This day 50 years ago, they wheeled a television set into the lodge at our summer camp outside of Readfield, Maine and we watched, mesmerized, as men first walked on the moon.
I remember getting peppered with questions about it from the other kids because it had become known that under my bed I kept a big box full of every clipping I could find about the Apollo program. My parents sent some. I found some.
Back home in New Jersey, I had two tall file cabinets full of more clippings and file after file of documents from NASA which responded to each one of my letters with more pictures of astronauts, brochures and press releases.
Hanging from the ceiling and on the shelves in my bedroom were models of the spacecraft, my pride and joy being a Saturn V rocket and then an even larger scale command, service and lunar excursion module set.
It was a pretty thrilling time to be a kid, when every few months astronauts took us to where we had never been before, revealed that the impossible was within reach. That’s no exaggeration. That’s what it felt like.
Sometimes people ask “was it worth the cost?” Quite apart from the scientific and historical value the programs brought, there was something else even more precious being produced.
There was the sense of limitless possibilities it infused us with, the sense that we were at the onset of one of the greatest periods of exploration and discovery in the history of the world.
In many ways, we were. Going to the moon, launching probes into deep space, landing rovers on Mars were all part of that. Revolutions in computing and natural sciences also came, in part driven by this program.
But it is impossible not to look back and and lament the degree to which we did not capture all the momentum from those early days of the space program as we might have, that we did not continue on with manned spaceflight as we should have.
It’s hard to calculate the intangibles that drive nations and civilizations forward. There is no GIP (gross inspiration product) being calculated, not even, as my father, a scientist, argued for, a GKP (gross knowledge product) to measure a country’s vital knowledge resources.
But one cannot help but be alive for the past 50 years and conclude that something from that time has been lost. We have problems here on earth to resolve, no doubt. We have limited economic resources, that is true.
But exploration and discovery and daring and vision have been the keys to how each society since the dawn of man have helped resolved such day-to-day concerns. They are not unrelated. To the contrary, they are an essential part of the solutions.
We need bold national and international projects not just to rise to the great challenges of our era but to remind us what is possible and to unlock for us the power of what was previously unknown.
Perhaps, with some luck, looking back as we do today on the remarkable achievements of 50 years ago will remind us how vital it is that we constantly strive to fully tap our potential and unleash the human spirit.

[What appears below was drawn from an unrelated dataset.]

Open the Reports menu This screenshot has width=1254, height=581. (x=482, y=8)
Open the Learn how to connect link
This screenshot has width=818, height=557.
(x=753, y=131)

It might be that addressing our climate crisis is one such challenge we rise to–saving our planet as it faces its direst threat is an even more challenging undertaking than reaching other worlds.
It might be that it is mapping and unlocking the secrets of the human brain–which contains more neurons and synapses than there are stars in the universe. But it must also necessarily mean that we continue the work started by American and Russian scientists so long ago.
We are a speck in the infinite and if we are to amount to more than that we must not just “throw off the bonds of earth” but the limitations it imposes on our vision. We need to continue to explore because that is what man has always done, to defy the limits of the past.
That requires first and foremost leaders who are not just bureaucrats or politicians seeking to serve their narrow self-interests and those of their sponsors. We need leaders who, like John F. Kennedy, who urge to do things not because they are easy but because they are hard.
We need leaders who both inspire and understand how important inspiration is to a nation that would continue to flourish. Ideally, we will find ways to do this that cross national boundaries & advance the interests of all mankind-as Neil Armstrong said he was doing 50 yrs ago today.
Perhaps one of them, perhaps all of us, will realize that moments like today when we look backwards are, at their most powerful and useful, actually reminders to turn our attention in a different direction…forward and beyond where we have ever been before.